Richard Turbin, chairman of the Waialae-Kahala Borough Council, also appreciated Waters’ hyperlocal involvement.
A quirk in the language of what constitutes a public beach has inspired wealthy beachgoers to plant vegetation along the sand, he said. When he took Waters for a walk to show him the problem, they ran into a man stealing sand.
Waters called them out, Turbin said: “He had more guts to deal with that guy than I did.”
When it comes to neighborhood council appearances, Turbin said, Waters often sends aides. But Turbin said the assistants are good connections.
That doesn’t mean they agree with everything the city council has done under Waters’ leadership. Particularly controversial was the passage of a bill banning short-term rentals for less than 90 days — up from the current 30 days — in most areas of Hawaii’s most populous island. The new regulations come into effect later this month.
Turbin thought the 30-day minimum was a fair compromise – “then they suddenly bumped it up to 90 days all of a sudden” – but overall the board felt it was prudent to do something about over-rentals that saw an influx of tourists in some residential areas, he said.
The big issue now, Turbin said, is that the council needs to improve oversight of the planning and permitting department, which has been plagued by long delays and had several officials arrested last year in a bribery scandal.
Is Tommy Waters ‘Invincible’?
Waters’ first two campaigns for City Council were against Trevor Ozawa, a fellow attorney who won a close race in 2014.
Waters initially lost the 2018 election as well, but in a rare move the state Supreme Court overturned the result, setting the stage for a special election rematch in April 2019, which he ultimately won.
Ozawa – who was appointed chairman of the council after his initial victory in 2018 — chose not to run for his old seat this cycle, clearing the way for Waters and Nakoa to bypass the Aug. 13 primary and move on to the Nov. 8 general election, as there were only two candidates.
Nakoa is an outsider, and during a phone interview he could be heard getting lots of affirmative honks as his team waved campaign signs along the way. His Instagram account includes a post with former Republican gubernatorial candidate BJ Penn, and he’s campaigned on the idea that he’s not an established politician.
“I’m the worst politician in this race because I’m going to speak my mind,” Nakoa said. If there is an issue in his district, he explained, he would be honest with his constituents rather than sugar coat the truth.

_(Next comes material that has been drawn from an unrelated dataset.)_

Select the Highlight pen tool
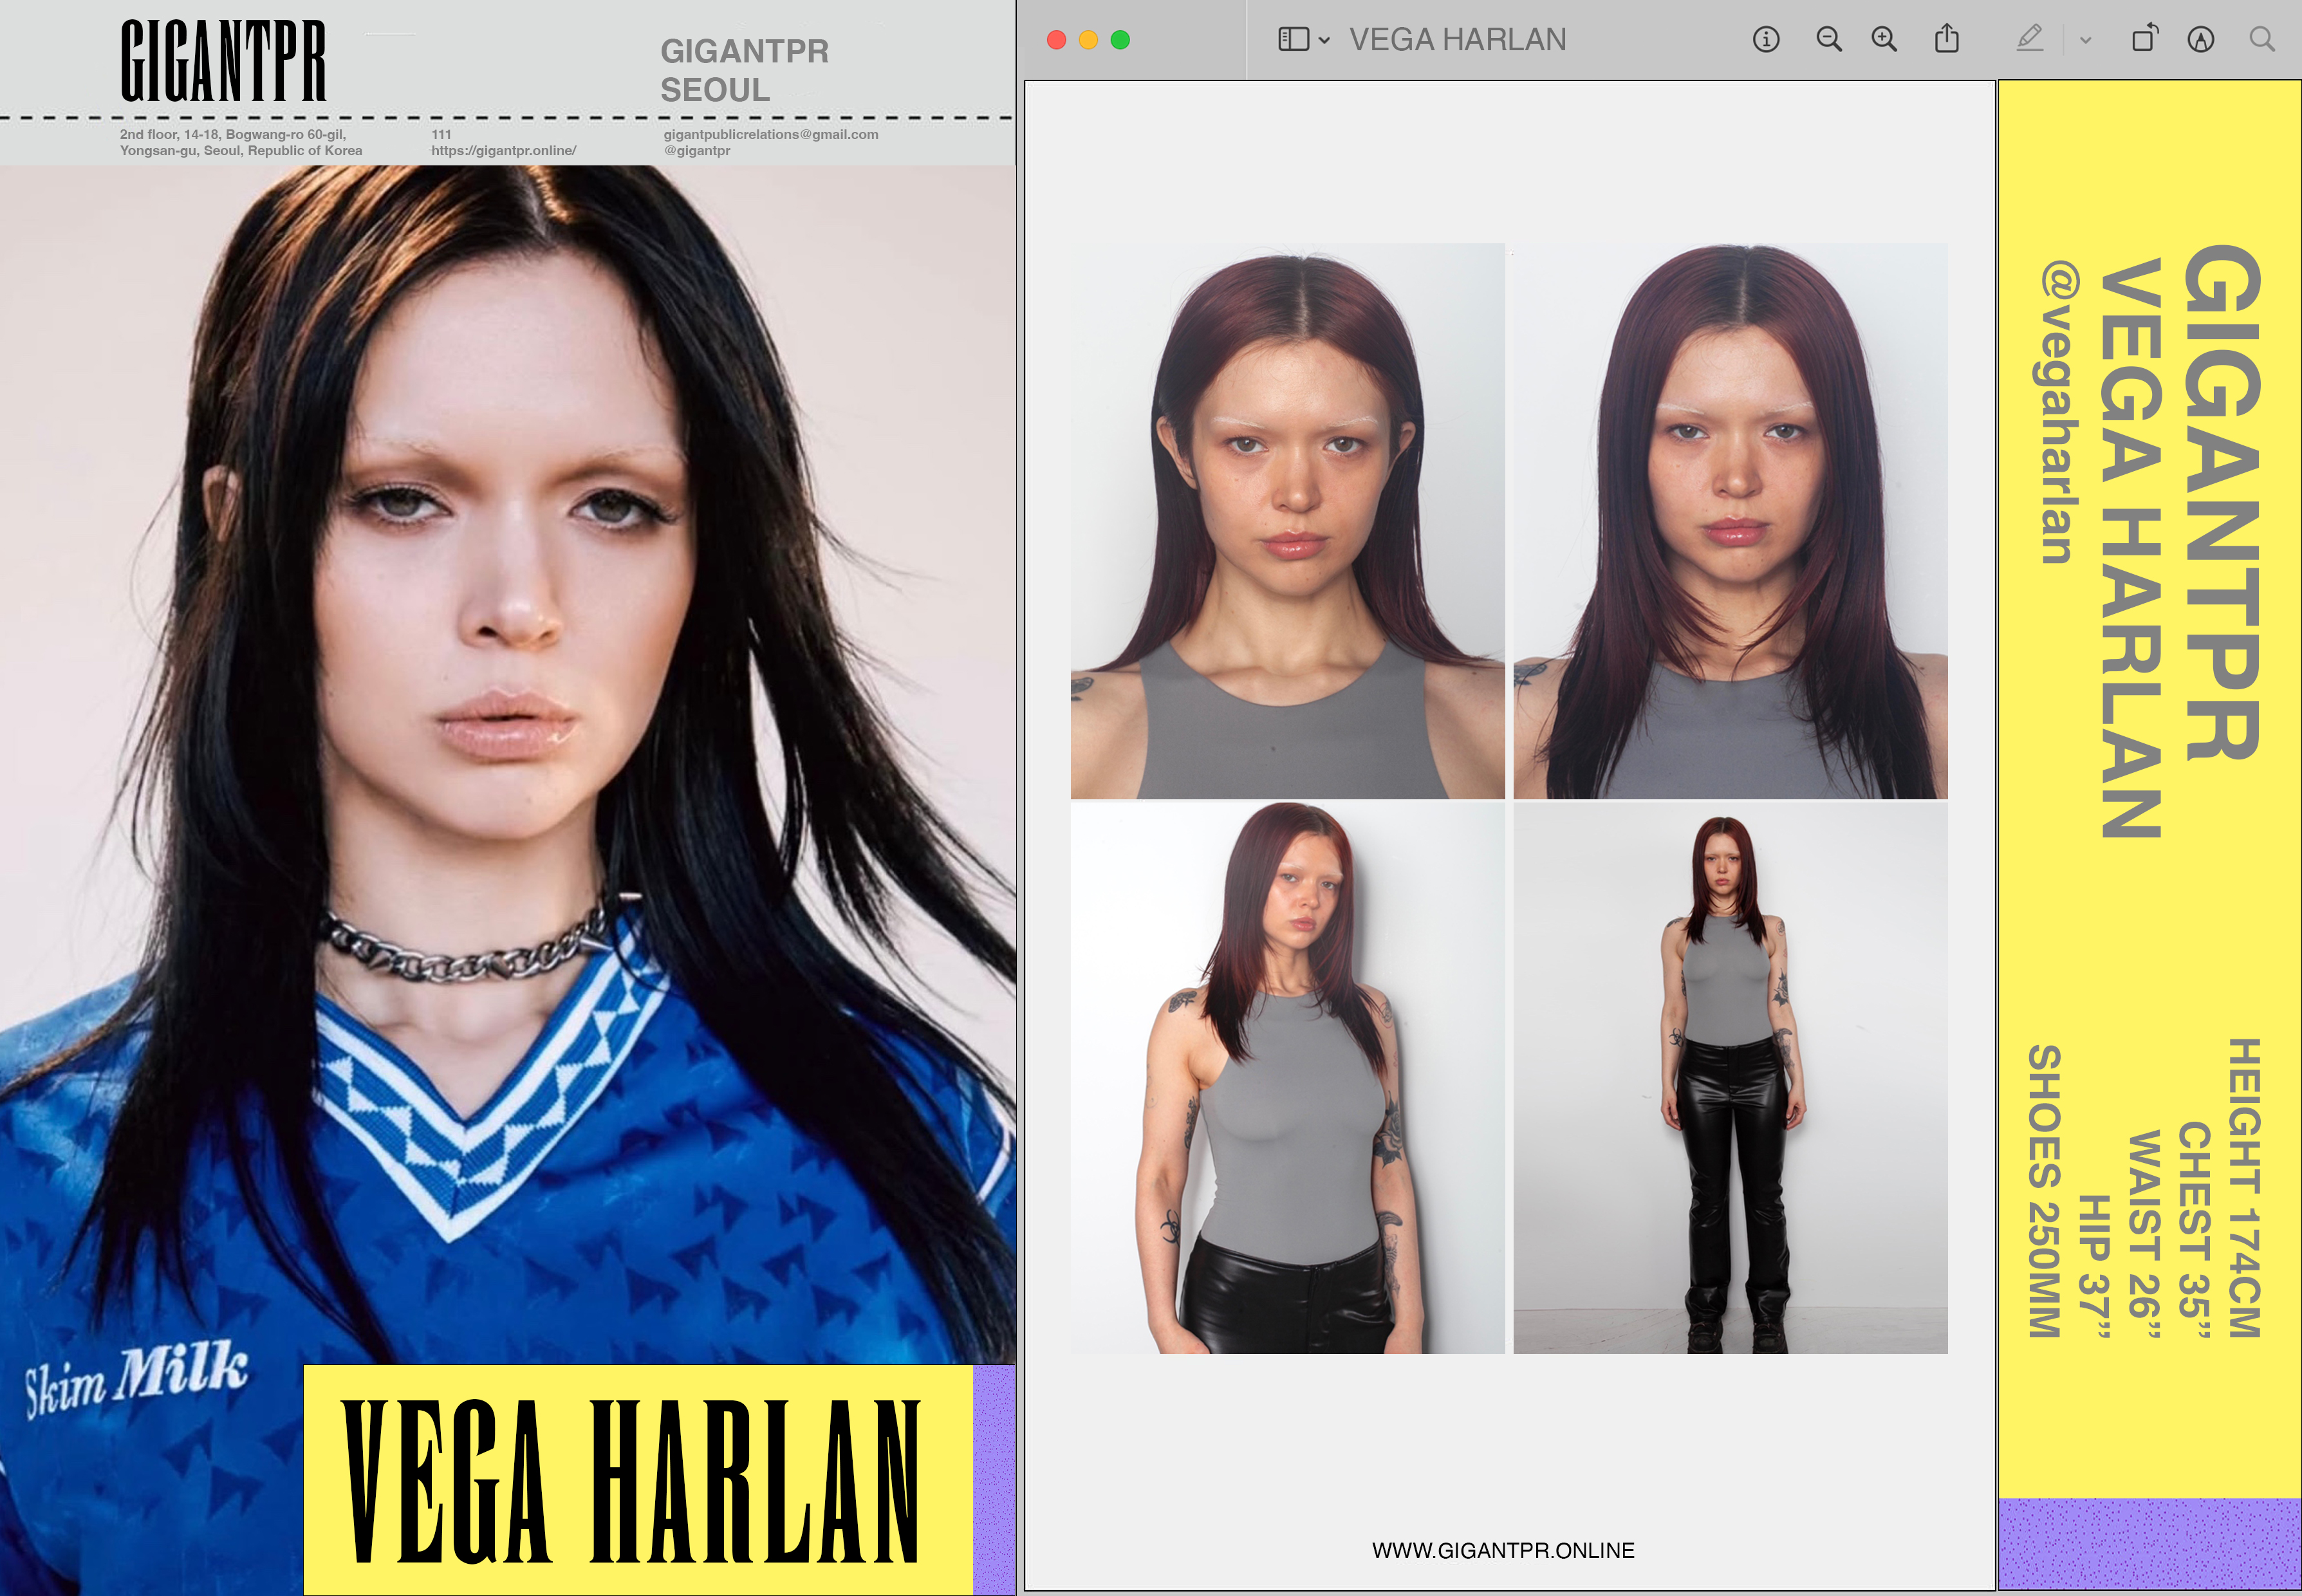tap(2029, 40)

He has not sought the support of the unions — “not that I don’t value their opinion, but I want to hear it from the people,” he said.
Meanwhile, Waters has strong union support, one of the few components that make him seemingly “invincible,” said Colin Moore, director of the Center for Public Policy at the University of Hawaii at Manoa.
Because there was no primary for their race, Nakoa and Waters were not required to file campaign finance reports until Oct. 3. Nakoa raised almost $4,000 by Sept. 26 and had just over $1,000 on hand at the end of the reporting period.
Waters has raised over $300,000 by this point in the election cycle, bringing her total cash on hand to nearly $250,000.